## Exercise details
Check every line of the entries for the string "Investment" and return the ones that contain it.

Excerpts from a dataset
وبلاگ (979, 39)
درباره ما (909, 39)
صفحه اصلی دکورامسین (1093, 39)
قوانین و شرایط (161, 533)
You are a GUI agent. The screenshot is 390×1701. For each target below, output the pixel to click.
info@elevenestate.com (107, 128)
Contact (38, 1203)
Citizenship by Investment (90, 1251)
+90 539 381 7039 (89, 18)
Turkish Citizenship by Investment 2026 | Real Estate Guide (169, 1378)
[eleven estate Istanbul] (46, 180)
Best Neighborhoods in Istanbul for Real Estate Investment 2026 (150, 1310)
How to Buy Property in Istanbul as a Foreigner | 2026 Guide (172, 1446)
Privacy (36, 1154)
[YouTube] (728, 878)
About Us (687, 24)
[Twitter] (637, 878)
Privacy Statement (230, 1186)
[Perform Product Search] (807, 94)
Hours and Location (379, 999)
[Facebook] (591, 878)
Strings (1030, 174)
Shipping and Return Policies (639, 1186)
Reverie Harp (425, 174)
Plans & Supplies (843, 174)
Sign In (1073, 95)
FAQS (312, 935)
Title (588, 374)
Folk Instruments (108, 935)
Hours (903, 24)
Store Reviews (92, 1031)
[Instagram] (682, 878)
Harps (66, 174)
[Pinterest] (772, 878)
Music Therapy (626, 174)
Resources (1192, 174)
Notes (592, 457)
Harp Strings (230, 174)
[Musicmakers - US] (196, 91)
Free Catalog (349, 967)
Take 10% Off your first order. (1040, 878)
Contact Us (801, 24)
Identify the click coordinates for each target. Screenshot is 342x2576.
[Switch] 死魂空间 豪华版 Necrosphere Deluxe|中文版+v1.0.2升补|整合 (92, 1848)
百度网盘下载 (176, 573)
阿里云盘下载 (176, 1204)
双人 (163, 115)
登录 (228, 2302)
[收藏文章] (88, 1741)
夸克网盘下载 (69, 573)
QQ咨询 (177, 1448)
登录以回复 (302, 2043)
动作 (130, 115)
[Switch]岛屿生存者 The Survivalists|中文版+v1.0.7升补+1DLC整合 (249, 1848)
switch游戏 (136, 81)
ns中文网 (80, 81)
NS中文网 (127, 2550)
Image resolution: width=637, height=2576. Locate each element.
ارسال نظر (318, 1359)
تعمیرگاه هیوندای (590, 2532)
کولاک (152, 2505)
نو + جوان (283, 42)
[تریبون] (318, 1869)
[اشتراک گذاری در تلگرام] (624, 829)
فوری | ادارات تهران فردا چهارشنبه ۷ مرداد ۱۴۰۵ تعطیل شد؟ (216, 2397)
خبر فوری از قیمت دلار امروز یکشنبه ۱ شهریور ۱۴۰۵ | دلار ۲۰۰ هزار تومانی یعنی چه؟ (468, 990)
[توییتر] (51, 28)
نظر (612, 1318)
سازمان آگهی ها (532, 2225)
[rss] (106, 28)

## Your solution
Citizenship by Investment (90, 1251)
Turkish Citizenship by Investment 2026 | Real Estate Guide (169, 1378)
Best Neighborhoods in Istanbul for Real Estate Investment 2026 (150, 1310)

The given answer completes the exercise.